Top of Extracted records
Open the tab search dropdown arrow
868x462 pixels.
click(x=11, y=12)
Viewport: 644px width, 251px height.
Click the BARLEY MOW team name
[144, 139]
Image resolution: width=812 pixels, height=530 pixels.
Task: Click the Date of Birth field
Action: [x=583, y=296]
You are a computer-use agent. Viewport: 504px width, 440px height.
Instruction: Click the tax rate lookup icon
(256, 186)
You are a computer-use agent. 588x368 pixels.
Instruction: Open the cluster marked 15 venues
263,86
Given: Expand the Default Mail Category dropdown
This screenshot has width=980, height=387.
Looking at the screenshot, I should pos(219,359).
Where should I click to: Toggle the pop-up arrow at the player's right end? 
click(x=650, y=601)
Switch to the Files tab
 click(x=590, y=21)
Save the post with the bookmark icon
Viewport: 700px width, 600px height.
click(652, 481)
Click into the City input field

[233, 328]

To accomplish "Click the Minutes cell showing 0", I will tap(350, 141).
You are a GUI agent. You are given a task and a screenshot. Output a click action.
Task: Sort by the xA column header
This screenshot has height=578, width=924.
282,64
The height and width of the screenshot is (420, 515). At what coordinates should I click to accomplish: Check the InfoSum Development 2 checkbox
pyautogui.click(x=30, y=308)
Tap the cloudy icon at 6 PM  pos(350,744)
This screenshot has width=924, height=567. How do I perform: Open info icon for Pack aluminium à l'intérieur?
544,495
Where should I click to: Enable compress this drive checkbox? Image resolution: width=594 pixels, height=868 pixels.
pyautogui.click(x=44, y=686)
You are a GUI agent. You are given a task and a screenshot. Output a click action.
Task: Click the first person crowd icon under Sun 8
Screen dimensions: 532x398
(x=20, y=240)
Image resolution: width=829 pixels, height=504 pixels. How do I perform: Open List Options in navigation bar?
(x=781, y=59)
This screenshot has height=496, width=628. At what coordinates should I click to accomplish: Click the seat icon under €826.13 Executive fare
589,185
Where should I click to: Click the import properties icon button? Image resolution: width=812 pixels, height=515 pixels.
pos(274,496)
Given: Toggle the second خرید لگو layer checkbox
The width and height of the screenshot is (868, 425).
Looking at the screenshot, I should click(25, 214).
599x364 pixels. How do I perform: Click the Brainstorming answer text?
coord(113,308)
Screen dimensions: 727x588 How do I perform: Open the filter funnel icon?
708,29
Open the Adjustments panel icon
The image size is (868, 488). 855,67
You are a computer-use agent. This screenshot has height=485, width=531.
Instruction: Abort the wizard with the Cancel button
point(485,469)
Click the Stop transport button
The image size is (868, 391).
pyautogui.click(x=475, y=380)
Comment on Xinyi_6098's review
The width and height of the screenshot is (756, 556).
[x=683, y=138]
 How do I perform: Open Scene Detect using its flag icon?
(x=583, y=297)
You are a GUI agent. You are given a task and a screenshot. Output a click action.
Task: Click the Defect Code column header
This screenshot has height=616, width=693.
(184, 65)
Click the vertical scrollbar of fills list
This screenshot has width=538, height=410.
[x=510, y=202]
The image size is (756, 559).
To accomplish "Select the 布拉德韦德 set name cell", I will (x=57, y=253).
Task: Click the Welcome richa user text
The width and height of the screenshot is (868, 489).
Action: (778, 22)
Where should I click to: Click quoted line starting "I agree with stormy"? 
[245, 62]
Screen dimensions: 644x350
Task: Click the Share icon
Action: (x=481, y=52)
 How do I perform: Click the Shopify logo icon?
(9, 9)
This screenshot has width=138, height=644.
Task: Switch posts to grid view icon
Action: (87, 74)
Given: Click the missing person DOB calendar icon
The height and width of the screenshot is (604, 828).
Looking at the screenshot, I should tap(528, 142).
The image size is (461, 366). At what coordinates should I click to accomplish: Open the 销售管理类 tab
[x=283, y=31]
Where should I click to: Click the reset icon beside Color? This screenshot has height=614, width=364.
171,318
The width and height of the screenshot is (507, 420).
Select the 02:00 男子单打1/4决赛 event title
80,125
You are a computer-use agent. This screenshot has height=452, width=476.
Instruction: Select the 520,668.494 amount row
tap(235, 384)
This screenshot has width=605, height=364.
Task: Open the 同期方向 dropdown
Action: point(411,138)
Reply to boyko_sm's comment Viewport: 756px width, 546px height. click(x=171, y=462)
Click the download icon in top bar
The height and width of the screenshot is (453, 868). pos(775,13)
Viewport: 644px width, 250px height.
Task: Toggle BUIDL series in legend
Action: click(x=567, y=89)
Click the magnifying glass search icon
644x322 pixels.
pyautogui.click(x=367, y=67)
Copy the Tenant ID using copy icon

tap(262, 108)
Bottom of Extracted records
From the entries, copy every line in which the string "person" can be found.

* [Result below]:
Task: Click the first person crowd icon under Sun 8
Given: Click the missing person DOB calendar icon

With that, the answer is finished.